RECORDED DATA:

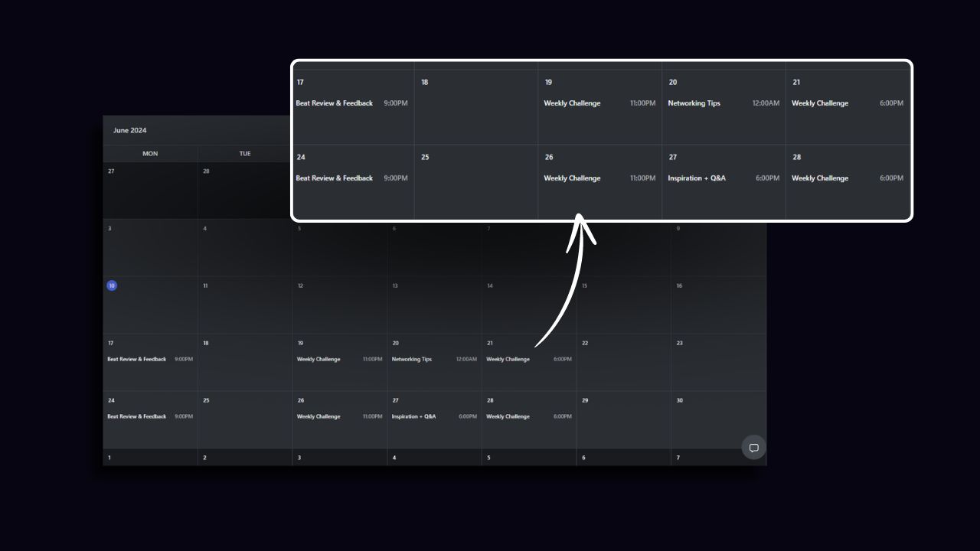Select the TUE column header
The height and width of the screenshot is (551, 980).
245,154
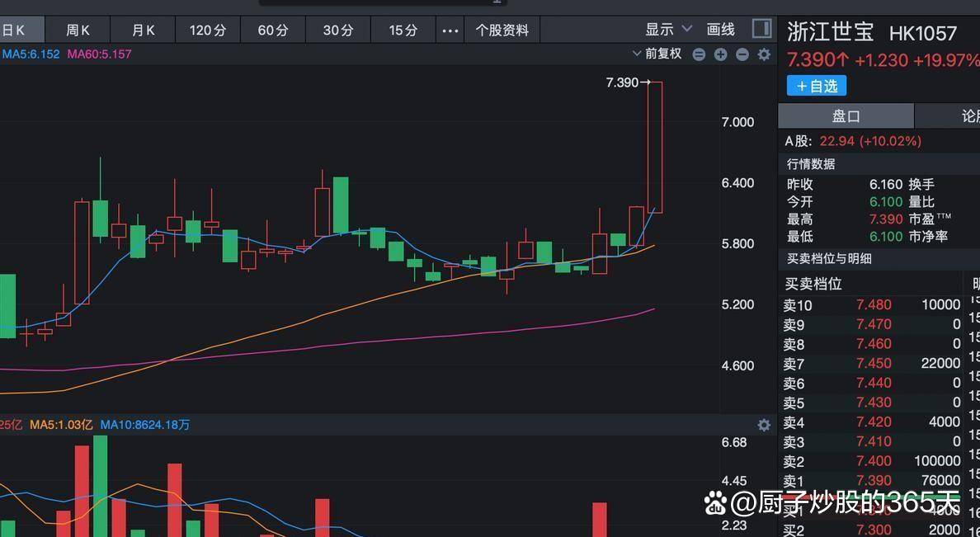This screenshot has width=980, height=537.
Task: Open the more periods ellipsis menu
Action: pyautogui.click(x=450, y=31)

--

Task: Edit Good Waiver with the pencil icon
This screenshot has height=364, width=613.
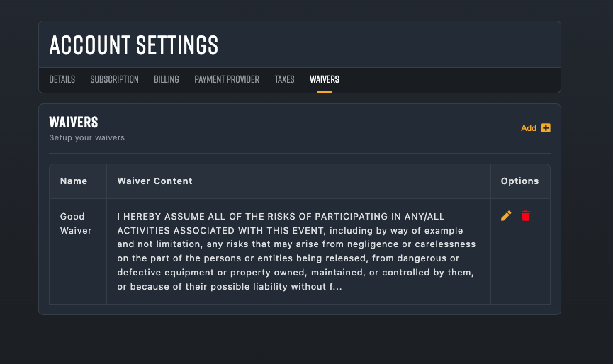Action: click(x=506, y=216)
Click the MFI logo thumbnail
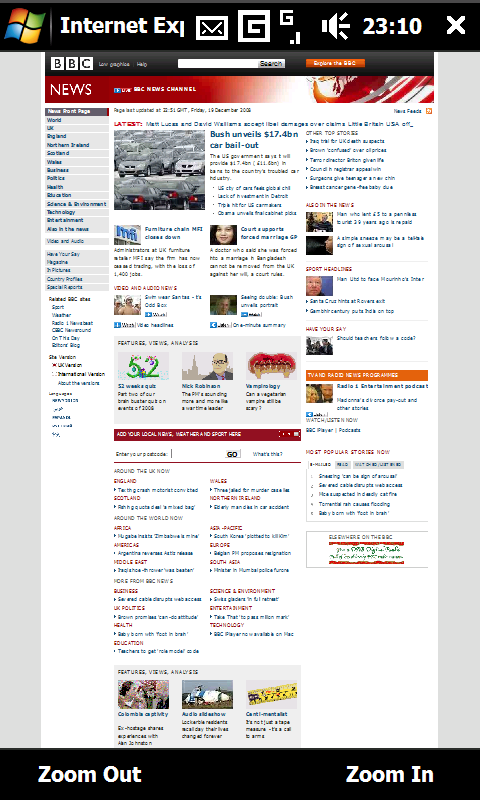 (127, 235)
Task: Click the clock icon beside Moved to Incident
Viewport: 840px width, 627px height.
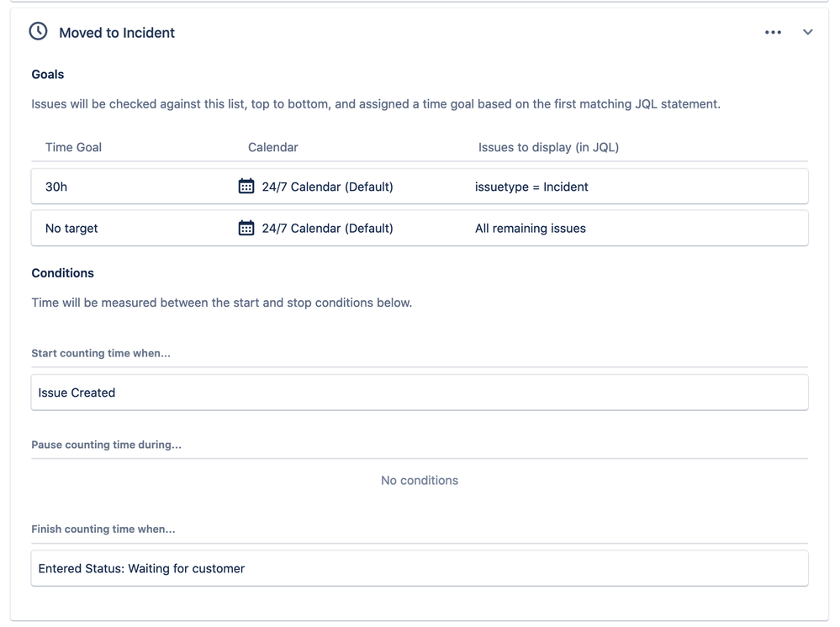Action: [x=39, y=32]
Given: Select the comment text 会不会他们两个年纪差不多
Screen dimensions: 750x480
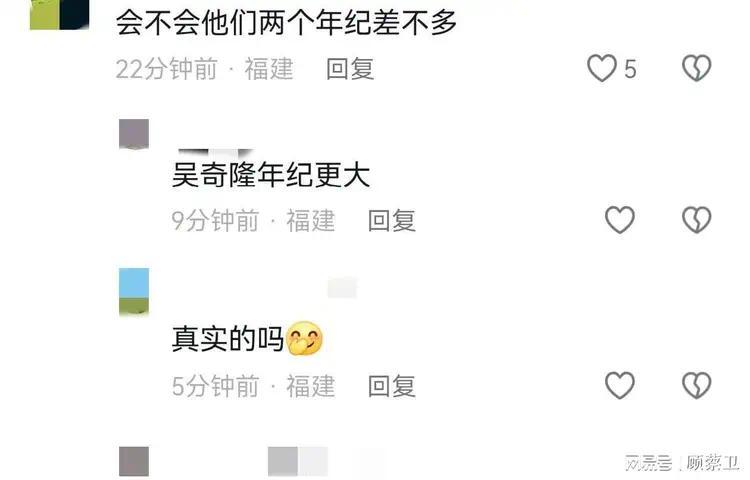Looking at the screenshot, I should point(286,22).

--

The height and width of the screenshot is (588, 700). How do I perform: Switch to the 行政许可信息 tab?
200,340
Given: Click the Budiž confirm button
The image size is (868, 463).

WHAT IS REQUIRED: Copy out the range of lines above starting at the line with "Given: Click the Budiž confirm button" and ending at the line with "The image size is (868, 463).", exactly and including both.

ANSWER TO THE PROBLEM:
Given: Click the Budiž confirm button
The image size is (868, 463).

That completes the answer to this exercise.